O Brasil está sendo tomado por coachs. Aonde você vai, surge um. É coach pra tudo, porque formar coach virou uma indústria bastante lucrativa. E esse é o problema. Pessoas sem formação universitária, sem preparo emocional, intelectual, sem bagagem humana e profissional se tornam coachs num curso de fim de semana.

E quando atuam no MMN, se promovem nas redes para obterem clientes e ministrarem treinamentos que até podem ajudar no desenvolvimento do negócio, mas não o suficiente.

A Polêmica fica por conta do que efetivamente funciona mais.

Contratar e permitir que grandes Coachs profissionais ministrem treinamentos para as redes ou somente os Líderes de sucesso que chegaram lá, podem ministrar e ensinar as redes?

Os líderes mais antigos, têm se mostrado mais conservadores. A geração oriunda da Amway acredita que somente líderes bem sucedidos podem mostrar o caminho das pedras, porque entendem do negócio e sabem o que deve ser feito.

Já a nova geração de líderes, entende que estes grandes especialistas são indispensáveis, porque tudo na vida evolui e não dá para fechar os olhos para a evolução do mundo e dos negócios.

Há 30 anos atrás, existia maquina de datilografia, não existia celular, não existia internet, não existia Uber, não existia a Amazon. Então o mundo evoluiu, se transformou e o sistema de treinamento de antes também precisa evoluir.

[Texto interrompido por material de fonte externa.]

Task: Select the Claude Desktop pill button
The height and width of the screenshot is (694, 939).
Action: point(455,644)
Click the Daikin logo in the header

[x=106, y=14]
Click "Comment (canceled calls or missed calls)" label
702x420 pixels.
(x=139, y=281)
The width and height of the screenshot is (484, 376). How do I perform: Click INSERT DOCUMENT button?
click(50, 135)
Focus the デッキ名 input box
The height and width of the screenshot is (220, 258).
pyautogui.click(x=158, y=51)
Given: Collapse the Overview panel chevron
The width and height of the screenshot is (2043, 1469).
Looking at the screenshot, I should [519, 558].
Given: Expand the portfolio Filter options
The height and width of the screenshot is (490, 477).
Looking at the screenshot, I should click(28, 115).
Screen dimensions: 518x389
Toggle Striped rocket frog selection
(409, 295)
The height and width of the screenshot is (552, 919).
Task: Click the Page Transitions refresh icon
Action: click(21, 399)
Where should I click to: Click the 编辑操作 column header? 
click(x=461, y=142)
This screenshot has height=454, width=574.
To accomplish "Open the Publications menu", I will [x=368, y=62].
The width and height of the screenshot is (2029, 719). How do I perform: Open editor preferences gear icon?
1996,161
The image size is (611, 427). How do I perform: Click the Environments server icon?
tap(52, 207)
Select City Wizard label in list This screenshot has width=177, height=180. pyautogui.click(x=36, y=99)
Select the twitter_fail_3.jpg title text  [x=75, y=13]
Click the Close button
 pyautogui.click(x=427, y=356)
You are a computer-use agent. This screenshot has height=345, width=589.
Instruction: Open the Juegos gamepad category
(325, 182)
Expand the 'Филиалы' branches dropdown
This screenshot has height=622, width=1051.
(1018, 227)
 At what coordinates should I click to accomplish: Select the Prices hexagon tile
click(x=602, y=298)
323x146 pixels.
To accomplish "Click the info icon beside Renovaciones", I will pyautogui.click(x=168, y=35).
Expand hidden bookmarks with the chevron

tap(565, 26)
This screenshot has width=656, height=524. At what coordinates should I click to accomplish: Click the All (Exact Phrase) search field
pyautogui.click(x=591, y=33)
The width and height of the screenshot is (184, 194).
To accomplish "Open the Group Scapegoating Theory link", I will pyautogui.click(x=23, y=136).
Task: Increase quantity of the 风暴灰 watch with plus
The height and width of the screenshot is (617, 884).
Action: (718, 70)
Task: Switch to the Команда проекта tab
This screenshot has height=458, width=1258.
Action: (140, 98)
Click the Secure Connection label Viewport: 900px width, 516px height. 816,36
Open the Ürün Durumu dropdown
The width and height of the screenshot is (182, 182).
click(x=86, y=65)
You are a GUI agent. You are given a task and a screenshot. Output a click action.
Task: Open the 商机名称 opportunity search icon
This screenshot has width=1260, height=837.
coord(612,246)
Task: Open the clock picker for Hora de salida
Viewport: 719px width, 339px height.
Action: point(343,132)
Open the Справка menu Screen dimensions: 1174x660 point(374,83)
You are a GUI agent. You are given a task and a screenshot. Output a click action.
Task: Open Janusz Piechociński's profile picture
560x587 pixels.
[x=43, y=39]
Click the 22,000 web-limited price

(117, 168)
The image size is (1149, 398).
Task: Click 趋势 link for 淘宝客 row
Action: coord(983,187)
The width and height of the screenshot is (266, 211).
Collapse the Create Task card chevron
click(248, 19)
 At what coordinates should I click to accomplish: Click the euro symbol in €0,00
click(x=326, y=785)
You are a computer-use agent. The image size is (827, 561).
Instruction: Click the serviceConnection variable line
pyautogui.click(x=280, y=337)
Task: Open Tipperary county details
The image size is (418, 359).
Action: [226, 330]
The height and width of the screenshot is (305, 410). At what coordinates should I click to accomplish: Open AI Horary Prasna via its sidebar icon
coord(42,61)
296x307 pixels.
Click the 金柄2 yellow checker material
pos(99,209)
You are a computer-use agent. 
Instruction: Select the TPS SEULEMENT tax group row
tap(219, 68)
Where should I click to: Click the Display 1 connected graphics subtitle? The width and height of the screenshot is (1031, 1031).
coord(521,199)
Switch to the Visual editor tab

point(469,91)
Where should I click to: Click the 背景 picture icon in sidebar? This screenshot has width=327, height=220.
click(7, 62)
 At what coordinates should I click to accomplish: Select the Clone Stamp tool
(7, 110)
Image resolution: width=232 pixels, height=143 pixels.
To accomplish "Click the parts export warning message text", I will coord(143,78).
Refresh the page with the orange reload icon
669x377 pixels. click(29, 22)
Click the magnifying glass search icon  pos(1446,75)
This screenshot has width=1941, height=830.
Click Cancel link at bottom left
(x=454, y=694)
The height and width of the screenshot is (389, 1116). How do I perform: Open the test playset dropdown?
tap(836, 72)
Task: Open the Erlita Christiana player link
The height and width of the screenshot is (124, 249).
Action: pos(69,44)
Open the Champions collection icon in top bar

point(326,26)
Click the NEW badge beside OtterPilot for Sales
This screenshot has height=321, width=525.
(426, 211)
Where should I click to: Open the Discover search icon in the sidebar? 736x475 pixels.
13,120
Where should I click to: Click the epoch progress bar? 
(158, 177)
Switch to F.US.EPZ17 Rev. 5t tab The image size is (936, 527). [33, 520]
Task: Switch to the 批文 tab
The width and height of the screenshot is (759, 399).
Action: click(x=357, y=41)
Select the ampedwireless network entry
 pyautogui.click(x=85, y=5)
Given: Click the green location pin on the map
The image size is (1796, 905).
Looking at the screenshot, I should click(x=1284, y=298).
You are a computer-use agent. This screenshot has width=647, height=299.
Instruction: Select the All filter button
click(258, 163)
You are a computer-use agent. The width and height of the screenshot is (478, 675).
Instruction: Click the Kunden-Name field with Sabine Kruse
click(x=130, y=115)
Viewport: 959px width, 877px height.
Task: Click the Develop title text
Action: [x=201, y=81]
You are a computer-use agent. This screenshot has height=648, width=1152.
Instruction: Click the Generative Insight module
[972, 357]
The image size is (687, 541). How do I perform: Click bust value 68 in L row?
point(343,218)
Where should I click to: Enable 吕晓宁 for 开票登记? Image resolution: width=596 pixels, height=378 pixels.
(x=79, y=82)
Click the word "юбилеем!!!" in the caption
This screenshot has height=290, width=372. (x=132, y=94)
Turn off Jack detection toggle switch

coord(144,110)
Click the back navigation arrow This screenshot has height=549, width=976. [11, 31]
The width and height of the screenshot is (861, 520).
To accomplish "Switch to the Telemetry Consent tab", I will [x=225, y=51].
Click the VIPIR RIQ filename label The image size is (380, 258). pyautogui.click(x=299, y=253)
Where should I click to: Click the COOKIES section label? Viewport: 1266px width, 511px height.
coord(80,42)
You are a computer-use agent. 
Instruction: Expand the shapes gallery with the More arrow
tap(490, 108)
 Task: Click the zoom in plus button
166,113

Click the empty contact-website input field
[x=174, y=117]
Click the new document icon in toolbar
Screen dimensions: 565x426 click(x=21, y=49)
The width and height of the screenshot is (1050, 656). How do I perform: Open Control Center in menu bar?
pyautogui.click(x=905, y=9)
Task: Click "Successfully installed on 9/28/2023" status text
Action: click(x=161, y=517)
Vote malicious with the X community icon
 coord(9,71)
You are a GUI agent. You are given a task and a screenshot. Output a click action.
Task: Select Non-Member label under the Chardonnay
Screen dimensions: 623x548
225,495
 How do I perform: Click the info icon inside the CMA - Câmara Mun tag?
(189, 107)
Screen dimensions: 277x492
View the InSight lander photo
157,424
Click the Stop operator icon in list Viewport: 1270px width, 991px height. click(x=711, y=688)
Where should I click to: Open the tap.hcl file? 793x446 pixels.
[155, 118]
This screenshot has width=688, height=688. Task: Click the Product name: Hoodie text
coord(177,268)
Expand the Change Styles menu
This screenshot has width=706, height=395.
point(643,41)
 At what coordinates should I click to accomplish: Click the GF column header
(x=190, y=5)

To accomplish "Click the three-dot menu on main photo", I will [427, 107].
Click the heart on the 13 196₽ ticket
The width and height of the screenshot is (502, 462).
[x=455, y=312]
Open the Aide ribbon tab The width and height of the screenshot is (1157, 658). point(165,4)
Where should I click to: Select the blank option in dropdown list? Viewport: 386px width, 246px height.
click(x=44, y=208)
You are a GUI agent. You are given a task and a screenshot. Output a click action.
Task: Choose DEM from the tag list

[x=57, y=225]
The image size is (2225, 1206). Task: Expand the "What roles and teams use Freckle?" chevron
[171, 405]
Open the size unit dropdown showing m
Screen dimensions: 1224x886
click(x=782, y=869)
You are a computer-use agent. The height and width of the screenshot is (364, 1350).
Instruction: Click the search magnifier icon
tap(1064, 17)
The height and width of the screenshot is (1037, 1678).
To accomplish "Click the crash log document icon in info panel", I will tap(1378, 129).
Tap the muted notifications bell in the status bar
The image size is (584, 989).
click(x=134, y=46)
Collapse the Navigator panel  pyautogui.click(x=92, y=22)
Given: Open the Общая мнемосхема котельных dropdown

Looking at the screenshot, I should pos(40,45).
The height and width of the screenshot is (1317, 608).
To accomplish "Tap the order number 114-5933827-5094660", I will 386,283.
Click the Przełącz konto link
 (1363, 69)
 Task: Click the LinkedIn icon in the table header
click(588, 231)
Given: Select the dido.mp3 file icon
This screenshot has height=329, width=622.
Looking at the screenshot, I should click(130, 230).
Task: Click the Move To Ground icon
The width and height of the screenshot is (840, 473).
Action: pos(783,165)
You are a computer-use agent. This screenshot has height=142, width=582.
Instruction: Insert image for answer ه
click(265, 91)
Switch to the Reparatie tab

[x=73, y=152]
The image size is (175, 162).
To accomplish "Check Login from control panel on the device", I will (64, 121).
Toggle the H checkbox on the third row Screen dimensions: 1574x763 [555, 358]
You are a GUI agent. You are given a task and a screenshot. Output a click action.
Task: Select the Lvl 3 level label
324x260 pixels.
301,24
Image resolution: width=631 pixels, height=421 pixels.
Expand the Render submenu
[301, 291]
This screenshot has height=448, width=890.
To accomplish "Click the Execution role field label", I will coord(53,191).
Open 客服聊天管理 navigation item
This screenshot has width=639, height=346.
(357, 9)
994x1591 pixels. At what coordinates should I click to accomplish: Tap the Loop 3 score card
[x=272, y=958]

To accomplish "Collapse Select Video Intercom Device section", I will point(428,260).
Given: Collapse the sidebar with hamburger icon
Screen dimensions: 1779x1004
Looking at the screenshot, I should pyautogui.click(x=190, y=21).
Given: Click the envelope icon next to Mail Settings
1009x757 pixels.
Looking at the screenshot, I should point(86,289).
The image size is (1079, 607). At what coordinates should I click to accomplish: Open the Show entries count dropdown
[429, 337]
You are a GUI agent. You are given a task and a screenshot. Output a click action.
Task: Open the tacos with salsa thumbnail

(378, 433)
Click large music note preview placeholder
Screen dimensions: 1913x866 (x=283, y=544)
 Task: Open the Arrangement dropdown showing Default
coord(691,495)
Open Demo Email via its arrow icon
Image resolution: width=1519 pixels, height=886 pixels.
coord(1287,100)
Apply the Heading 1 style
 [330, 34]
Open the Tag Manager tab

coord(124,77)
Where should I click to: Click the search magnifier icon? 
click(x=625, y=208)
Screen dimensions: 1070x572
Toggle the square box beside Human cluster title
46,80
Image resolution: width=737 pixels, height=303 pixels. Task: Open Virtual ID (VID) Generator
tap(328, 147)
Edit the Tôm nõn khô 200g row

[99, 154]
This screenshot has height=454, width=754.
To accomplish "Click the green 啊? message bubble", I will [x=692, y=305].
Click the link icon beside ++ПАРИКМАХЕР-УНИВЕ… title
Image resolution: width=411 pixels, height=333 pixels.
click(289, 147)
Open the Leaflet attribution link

Hoje existe Inteligência Emocional, Neurociência, Psicologia de Consumo, Engenharia Comportamental, entre outras técnicas que agregam muito ao sistema de treinamento das empresas.

Negar isso é tapar o sol com peneira.

As empresas que estimulam seus lideres e suas redes a investirem em sí, estão indo muito mais longe. Estão formando pessoas mais preparadas e criando os novos milionários do segmento.

Pode-se muito bem unir as duas pontas. Fazer com que os lideres mais qualificados sejam os exemplos a serem seguidos, também aprendendo com mentores e coachs consagrados.